Document text>
TimeseriesExplainer for time series anomaly detection

The class TimeseriesExplainer is designed for time series data, acting as a factory of the supported tabular explainers such as SHAP and MACE. TimeseriesExplainer provides a unified easy-to-use interface for all the supported explainers. In practice, we recommend applying TimeseriesExplainer to generate explanations instead of using a specific explainer in the package omnixai.explainers.timeseries.

[1]:
# This default renderer is used for sphinx docs only. Please delete this cell in IPython.
import plotly.io as pio
pio.renderers.default = "png"
[2]:
import os
import numpy as np
import pandas as pd
from omnixai.data.timeseries import Timeseries
from omnixai.explainers.timeseries import TimeseriesExplainer

The time series data used here is a sythentic univariate time series dataset. We recommend using Timeseries to represent a time series dataset. Timeseries contains one univariate/multivariate time series, which can be constructed from a pandas dataframe (the index in the dataframe represents the timestamps and the columns are the variables).

Set exercise 1>
According to the TimeseriesExplainer page, why should explanations be generated with TimeseriesExplainer rather than with a specific explainer from omnixai.explainers.timeseries? Answer in one to three sentences.

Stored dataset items
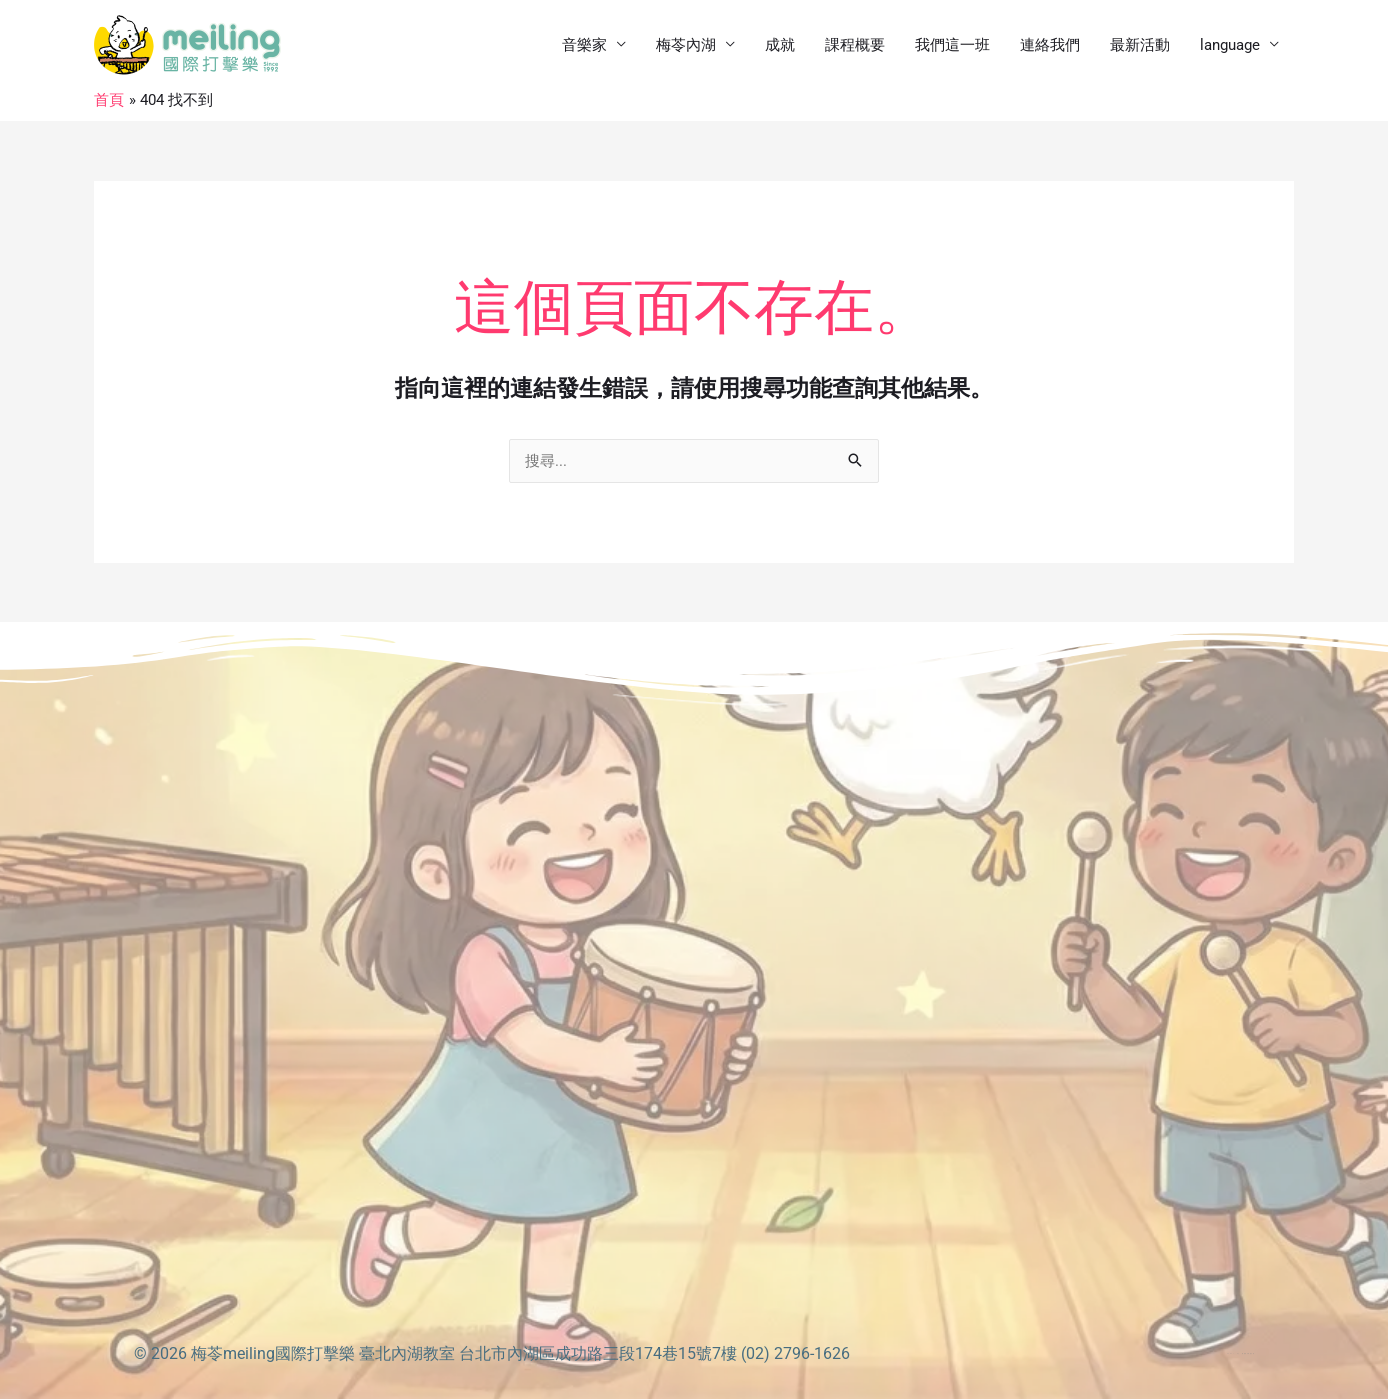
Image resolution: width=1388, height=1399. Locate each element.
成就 (780, 45)
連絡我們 (1050, 45)
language (1230, 45)
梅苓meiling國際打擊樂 (273, 1353)
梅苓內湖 (686, 45)
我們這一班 (952, 45)
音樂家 (584, 45)
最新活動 (1140, 45)
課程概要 (855, 45)
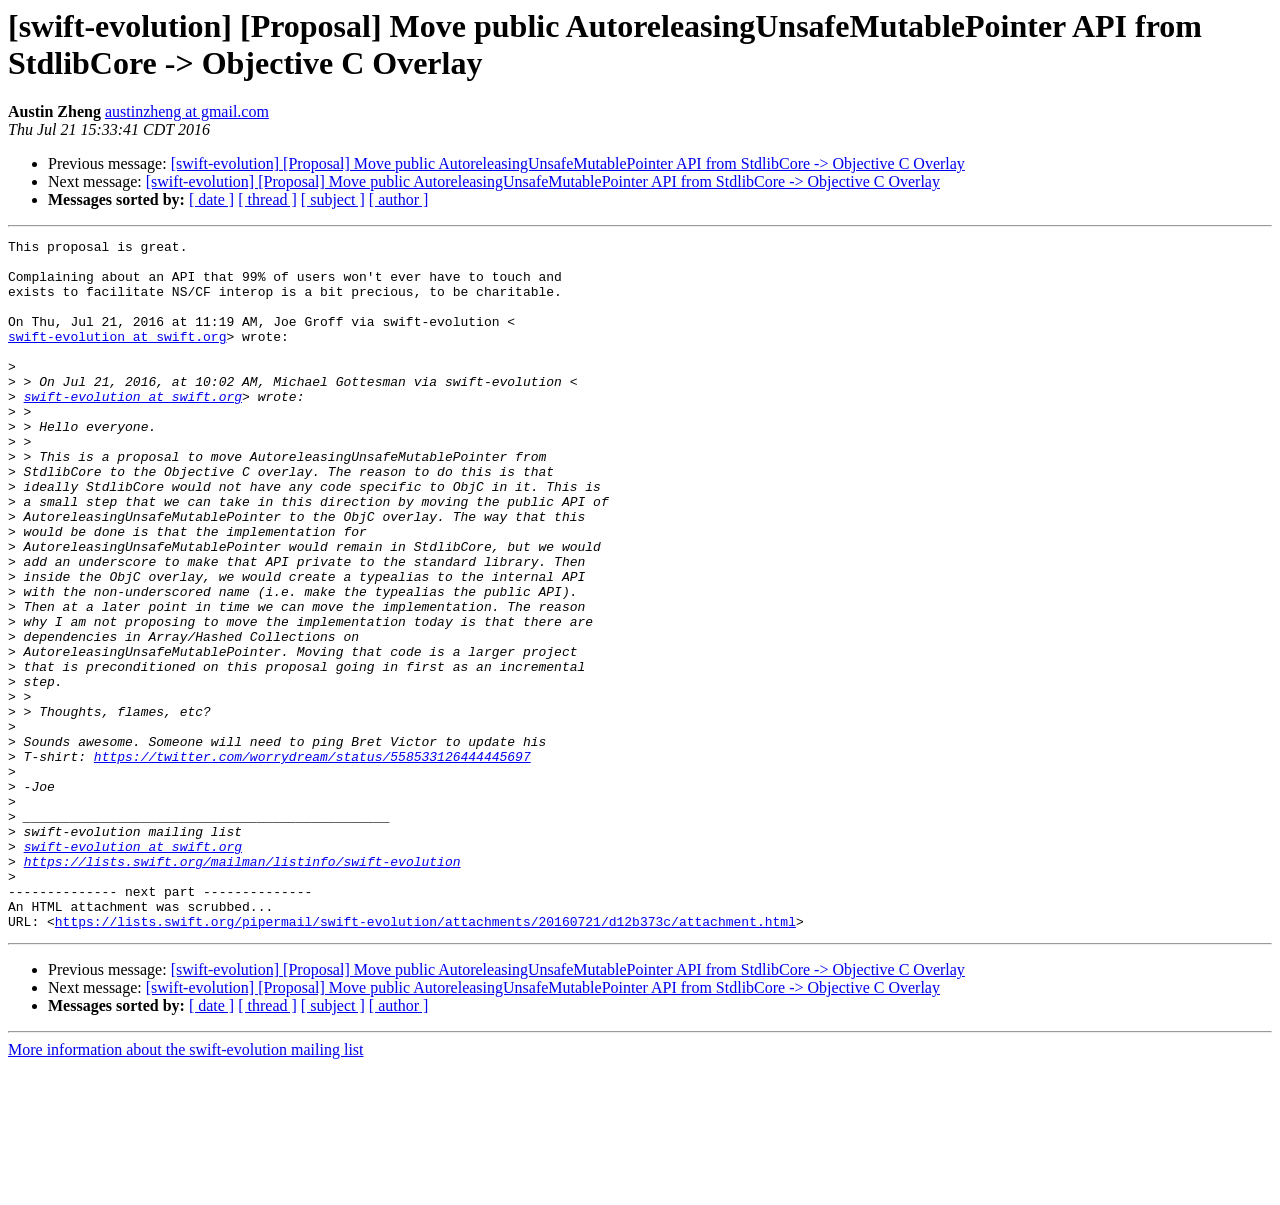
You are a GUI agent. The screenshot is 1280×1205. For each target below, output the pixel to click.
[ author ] (399, 199)
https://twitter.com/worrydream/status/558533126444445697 (312, 861)
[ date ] (211, 199)
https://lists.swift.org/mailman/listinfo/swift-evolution (242, 987)
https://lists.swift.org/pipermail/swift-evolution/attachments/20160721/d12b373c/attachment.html (425, 1059)
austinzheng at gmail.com (187, 111)
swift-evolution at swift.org (117, 357)
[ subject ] (333, 199)
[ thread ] (267, 199)
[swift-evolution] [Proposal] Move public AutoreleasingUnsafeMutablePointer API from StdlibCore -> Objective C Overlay (568, 163)
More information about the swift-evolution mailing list (186, 1187)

Set exercise 2>
Please turn the records into a numbered list, starting with the line that contains "language (1230, 45)" and going on through the end of the records. Skip blank lines and leave out the pictures.

Correct response 1>
TimeseriesExplainer acts as a factory for the supported tabular explainers, such as SHAP and MACE. It gives all of them a unified, easy-to-use interface, so the page recommends it over calling a specific explainer from omnixai.explainers.timeseries.

Correct response 2>
1. language (1230, 45)
2. 梅苓meiling國際打擊樂 (273, 1353)
3. 梅苓內湖 (686, 45)
4. 我們這一班 (952, 45)
5. 音樂家 (584, 45)
6. 最新活動 (1140, 45)
7. 課程概要 (855, 45)
8. You are a GUI agent. The screenshot is 1280×1205. For each target below, output the pixel to click.
9. [ author ] (399, 199)
10. https://twitter.com/worrydream/status/558533126444445697 (312, 861)
11. [ date ] (211, 199)
12. https://lists.swift.org/mailman/listinfo/swift-evolution (242, 987)
13. https://lists.swift.org/pipermail/swift-evolution/attachments/20160721/d12b373c/attachment.html (425, 1059)
14. austinzheng at gmail.com (187, 111)
15. swift-evolution at swift.org (117, 357)
16. [ subject ] (333, 199)
17. [ thread ] (267, 199)
18. [swift-evolution] [Proposal] Move public AutoreleasingUnsafeMutablePointer API from StdlibCore -> Objective C Overlay (568, 163)
19. More information about the swift-evolution mailing list (186, 1187)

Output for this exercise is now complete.